Duyularımız büyülenme ile mantık arasında bir yerde asılı kalmış, özgürlüğün cazibesine kapılıyor ve ardından da güneşe koşan sarhoş yusufçuklar gibi uçmaya başlıyoruz. Kendimizi Yürüklerle kolayca özdeşleştirebilirdik ama burada geçici olduğumuzu unutmak mümkün değil...
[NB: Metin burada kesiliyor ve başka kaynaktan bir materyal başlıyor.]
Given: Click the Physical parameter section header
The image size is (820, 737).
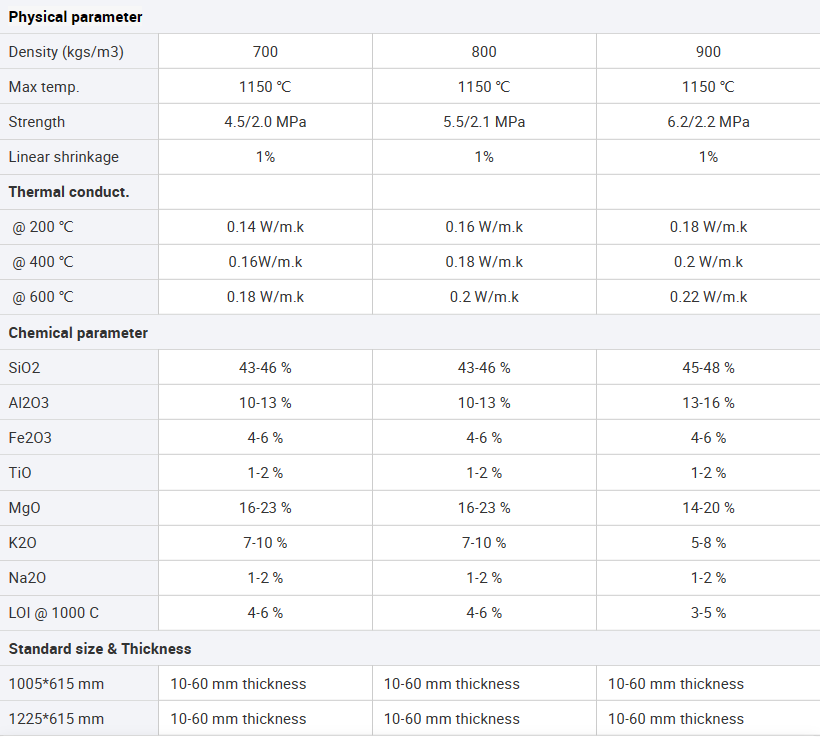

Bir Türk Ailesinin Öyküsünün yazarı irfan Orga (1908-1970), bu kez ellilerin Türkiyesinden rengârenk manzaralar anlatıyor. Avrupada yaşayan yazar, artık Batılı bir entelektüel olarak ülkesini ziyaret ediyor, büyük ilgi duyduğu göçebe topluluğu Yürüklerin yaşantısına 3 hafta ortak oluyor.
Onların gelenek ve göreneklerini, hayat tarzlarını, şamanlık gibi kadim öğretilerini birbirinden ilginç anekdotlar eşliğinde olağanüstü bir canlılıkla betimleyen Orga, bir yandan da genç Cumhuriyet hakkında, büyük şehirlerden ve kırsal kesimden, oldukça çarpıcı gözlemlerde bulunuyor.
Tıpkı Carlo Levinin başyapıtı İsa Bu Köye Uğramadı'da olduğu gibi, it Ürür Kervan Yürürün derinlere işleyen etkisi, doğayla ve yüzyıllar boyu değişmeden yaşayan bir toplulukla yüz yüze gelen Batılı bir entelektüelin varoluş, güzellik ve geçen zaman hakkındaki iç düşüncelerini olanca samimiyetiyle, şiirsel bir dille aktarmasında yatıyor.
irfan Orga kuvvetli hayal gücüne sahip, güzelliği algılayabilen ve felsefi eğilimleri olan bir yazar. Ama her şeyden önce, doğruyu arayan bir yazar.